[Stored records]
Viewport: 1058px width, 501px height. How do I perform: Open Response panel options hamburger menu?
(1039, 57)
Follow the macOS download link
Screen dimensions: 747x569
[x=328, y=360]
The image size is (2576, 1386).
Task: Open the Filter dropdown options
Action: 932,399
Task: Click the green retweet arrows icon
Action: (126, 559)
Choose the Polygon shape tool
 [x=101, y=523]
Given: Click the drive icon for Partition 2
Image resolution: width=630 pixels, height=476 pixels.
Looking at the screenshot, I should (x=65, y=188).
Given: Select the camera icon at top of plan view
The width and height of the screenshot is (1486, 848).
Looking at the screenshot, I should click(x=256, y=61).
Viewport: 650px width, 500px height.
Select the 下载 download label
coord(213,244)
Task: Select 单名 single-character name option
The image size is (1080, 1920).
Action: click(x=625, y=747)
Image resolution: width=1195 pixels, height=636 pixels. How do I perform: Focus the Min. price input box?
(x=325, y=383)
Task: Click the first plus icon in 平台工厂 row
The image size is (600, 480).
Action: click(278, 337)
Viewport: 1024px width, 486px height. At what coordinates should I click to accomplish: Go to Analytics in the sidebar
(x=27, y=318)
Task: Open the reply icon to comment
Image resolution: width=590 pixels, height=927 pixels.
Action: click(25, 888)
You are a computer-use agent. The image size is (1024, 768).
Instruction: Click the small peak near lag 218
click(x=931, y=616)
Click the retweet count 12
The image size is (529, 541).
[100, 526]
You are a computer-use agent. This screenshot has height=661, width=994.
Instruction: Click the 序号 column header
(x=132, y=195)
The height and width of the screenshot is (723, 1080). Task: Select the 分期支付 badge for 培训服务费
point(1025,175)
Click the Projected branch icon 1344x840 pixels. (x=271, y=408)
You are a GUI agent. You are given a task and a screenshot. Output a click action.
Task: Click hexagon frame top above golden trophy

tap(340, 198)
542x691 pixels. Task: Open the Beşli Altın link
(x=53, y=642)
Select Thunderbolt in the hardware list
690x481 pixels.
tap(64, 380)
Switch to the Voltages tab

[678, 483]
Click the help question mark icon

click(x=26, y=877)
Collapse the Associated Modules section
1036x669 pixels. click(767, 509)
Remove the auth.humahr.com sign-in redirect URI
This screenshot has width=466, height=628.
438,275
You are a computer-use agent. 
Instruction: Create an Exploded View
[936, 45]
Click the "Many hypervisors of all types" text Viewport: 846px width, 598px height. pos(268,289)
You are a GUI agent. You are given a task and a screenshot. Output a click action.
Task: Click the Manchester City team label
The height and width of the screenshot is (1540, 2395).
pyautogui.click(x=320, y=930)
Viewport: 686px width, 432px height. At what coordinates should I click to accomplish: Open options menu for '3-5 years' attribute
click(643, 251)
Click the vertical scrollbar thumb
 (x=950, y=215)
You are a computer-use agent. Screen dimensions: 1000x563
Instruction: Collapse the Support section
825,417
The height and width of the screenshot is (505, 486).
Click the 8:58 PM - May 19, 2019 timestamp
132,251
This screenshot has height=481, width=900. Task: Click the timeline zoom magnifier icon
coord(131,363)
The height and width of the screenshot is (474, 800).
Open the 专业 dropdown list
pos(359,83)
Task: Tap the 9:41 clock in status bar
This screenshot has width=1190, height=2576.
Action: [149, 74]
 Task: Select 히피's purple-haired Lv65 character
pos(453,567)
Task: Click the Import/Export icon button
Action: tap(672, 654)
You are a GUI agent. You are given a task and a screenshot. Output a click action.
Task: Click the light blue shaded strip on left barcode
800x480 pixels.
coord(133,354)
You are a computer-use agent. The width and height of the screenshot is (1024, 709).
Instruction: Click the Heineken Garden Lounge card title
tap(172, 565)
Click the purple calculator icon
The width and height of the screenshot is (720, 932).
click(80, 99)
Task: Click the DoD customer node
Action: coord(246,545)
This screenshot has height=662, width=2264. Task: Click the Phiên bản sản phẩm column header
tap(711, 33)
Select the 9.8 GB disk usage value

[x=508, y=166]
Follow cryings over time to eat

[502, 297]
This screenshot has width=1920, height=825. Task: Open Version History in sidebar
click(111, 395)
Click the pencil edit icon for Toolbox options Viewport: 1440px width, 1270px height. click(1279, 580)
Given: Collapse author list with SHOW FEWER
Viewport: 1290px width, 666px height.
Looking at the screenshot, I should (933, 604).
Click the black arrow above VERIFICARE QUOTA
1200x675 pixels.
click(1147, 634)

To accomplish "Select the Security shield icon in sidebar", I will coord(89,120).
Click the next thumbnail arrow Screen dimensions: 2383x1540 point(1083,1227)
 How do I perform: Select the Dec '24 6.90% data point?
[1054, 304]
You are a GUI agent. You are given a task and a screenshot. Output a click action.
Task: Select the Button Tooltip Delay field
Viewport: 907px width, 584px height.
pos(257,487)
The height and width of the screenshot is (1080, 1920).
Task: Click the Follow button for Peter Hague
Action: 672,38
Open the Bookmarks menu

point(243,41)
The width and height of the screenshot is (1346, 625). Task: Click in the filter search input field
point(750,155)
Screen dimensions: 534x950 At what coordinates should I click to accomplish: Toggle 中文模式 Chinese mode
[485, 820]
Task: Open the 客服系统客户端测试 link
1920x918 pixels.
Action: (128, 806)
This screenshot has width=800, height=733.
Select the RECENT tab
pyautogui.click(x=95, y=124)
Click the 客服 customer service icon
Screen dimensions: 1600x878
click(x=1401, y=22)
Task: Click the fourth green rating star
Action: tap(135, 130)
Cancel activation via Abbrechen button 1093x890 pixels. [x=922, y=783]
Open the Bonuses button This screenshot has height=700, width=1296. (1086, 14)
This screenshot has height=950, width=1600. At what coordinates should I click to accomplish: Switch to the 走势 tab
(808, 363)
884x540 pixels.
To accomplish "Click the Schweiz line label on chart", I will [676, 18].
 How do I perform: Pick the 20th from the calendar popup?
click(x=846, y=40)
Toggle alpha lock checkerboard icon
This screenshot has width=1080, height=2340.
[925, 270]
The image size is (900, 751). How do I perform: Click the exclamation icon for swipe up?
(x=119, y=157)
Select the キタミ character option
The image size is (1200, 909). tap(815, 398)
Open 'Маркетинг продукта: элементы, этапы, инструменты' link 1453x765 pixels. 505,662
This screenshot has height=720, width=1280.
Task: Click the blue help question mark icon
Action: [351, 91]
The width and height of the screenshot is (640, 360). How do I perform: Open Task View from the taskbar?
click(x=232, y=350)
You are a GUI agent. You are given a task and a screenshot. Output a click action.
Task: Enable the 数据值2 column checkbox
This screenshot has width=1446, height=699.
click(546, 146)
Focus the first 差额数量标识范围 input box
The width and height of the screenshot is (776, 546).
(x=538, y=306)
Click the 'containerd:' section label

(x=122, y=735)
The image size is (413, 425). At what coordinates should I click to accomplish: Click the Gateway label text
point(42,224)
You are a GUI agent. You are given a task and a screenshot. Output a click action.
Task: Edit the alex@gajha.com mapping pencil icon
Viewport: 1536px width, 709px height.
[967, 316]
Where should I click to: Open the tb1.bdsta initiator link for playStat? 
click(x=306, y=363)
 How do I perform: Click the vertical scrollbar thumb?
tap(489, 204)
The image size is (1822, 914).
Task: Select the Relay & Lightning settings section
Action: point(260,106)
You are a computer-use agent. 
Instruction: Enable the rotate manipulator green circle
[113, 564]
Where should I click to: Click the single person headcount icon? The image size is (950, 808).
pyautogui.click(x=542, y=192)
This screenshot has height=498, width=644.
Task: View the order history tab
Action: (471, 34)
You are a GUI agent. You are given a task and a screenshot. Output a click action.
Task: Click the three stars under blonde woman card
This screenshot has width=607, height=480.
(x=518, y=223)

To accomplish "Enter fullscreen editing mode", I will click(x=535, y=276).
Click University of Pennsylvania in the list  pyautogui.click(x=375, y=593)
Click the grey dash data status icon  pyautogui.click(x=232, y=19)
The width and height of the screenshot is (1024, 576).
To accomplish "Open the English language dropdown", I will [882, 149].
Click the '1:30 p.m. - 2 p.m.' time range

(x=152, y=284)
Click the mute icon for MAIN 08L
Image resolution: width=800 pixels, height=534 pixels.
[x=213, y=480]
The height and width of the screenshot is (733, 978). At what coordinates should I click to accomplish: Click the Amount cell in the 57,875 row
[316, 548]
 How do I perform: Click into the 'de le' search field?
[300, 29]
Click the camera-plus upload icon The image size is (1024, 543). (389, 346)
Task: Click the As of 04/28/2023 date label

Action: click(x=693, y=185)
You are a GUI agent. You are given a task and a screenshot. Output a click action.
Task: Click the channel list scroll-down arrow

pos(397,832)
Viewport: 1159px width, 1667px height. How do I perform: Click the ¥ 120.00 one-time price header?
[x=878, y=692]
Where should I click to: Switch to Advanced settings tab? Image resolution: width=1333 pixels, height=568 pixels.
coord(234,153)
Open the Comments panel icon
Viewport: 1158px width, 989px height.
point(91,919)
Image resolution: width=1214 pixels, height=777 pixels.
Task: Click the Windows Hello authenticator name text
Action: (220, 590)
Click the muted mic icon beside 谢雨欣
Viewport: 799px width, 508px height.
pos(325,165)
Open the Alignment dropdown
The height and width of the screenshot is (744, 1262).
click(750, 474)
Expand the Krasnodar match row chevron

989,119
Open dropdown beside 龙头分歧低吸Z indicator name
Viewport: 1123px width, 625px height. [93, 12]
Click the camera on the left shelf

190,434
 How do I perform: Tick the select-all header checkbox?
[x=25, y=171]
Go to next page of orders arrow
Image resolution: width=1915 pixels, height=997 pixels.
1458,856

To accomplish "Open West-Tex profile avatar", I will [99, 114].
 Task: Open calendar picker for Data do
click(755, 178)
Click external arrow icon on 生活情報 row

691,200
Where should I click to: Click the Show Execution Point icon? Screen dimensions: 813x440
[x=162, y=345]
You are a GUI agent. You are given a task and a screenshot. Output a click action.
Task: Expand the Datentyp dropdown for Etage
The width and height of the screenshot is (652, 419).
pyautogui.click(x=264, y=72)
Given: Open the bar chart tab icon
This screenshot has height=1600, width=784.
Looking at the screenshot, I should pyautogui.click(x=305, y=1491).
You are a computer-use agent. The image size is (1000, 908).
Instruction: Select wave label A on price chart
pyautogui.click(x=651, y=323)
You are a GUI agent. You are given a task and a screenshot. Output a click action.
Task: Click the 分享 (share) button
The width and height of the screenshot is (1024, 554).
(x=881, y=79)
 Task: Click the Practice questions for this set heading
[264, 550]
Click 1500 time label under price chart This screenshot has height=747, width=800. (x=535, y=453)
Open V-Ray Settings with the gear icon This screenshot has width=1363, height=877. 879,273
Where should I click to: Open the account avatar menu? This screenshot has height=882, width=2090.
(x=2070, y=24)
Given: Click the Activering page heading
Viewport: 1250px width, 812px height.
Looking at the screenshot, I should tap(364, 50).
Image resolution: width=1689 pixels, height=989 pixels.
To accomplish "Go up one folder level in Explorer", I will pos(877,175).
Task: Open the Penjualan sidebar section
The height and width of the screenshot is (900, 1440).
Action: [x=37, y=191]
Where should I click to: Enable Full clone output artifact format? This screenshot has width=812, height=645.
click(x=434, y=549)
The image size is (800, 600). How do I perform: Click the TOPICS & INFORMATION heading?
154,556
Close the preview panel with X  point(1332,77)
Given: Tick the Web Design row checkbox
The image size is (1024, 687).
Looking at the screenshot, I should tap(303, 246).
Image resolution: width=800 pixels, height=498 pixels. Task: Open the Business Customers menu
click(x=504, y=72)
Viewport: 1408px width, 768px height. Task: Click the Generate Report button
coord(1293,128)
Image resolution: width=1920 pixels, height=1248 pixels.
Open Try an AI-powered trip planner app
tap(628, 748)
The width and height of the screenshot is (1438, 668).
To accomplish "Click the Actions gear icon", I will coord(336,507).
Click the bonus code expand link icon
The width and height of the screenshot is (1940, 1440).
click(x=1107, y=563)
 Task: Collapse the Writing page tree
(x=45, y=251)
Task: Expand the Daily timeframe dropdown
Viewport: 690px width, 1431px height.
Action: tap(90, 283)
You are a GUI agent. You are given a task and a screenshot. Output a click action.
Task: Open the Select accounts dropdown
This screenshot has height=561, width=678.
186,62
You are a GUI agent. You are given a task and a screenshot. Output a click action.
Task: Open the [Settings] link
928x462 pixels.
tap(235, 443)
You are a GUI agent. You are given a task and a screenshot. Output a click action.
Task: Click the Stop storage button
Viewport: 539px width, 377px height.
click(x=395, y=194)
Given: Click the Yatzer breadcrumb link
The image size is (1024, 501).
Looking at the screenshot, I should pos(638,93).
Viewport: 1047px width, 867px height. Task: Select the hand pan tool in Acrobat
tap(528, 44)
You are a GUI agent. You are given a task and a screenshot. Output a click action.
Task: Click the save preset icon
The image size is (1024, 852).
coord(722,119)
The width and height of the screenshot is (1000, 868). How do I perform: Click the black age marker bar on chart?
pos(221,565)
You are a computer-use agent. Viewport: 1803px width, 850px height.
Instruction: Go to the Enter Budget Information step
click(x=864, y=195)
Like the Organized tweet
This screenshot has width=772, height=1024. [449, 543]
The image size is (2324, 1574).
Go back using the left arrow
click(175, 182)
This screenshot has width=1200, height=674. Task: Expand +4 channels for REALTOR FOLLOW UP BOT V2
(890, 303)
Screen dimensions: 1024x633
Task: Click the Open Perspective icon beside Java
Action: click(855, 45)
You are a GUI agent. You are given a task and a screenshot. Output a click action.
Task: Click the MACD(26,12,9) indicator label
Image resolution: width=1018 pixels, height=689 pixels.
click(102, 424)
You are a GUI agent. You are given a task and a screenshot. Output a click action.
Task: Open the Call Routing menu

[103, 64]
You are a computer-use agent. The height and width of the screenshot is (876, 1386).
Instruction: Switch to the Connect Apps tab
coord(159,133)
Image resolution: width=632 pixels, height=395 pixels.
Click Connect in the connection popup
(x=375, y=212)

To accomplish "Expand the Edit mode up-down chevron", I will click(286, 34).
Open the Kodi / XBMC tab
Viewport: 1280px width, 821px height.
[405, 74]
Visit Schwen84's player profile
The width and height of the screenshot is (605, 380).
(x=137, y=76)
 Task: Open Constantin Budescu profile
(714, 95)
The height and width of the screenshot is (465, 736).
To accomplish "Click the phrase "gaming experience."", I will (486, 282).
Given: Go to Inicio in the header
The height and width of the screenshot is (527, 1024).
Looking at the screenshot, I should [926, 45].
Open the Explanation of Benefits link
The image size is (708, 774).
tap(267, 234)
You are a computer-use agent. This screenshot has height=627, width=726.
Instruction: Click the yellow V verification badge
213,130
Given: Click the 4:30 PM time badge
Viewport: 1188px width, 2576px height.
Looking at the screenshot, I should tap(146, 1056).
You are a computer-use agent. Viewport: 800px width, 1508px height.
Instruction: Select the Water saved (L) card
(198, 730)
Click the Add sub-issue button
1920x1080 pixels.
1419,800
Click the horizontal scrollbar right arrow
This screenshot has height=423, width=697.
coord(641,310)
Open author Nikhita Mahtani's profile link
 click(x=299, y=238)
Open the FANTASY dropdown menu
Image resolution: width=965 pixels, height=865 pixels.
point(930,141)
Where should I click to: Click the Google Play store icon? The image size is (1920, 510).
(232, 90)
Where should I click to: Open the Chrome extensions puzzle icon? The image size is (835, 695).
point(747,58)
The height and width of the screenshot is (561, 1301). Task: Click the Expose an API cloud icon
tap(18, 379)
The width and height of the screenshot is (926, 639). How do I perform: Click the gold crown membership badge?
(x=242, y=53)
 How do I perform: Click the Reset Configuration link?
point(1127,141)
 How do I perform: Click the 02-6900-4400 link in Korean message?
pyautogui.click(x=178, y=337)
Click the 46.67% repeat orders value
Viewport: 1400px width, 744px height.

- [Exercise brief]: Go through the data and show every line where "gear" occurs.

- [Response to this task]:
Open V-Ray Settings with the gear icon This screenshot has width=1363, height=877. 879,273
To accomplish "Click the Actions gear icon", I will coord(336,507).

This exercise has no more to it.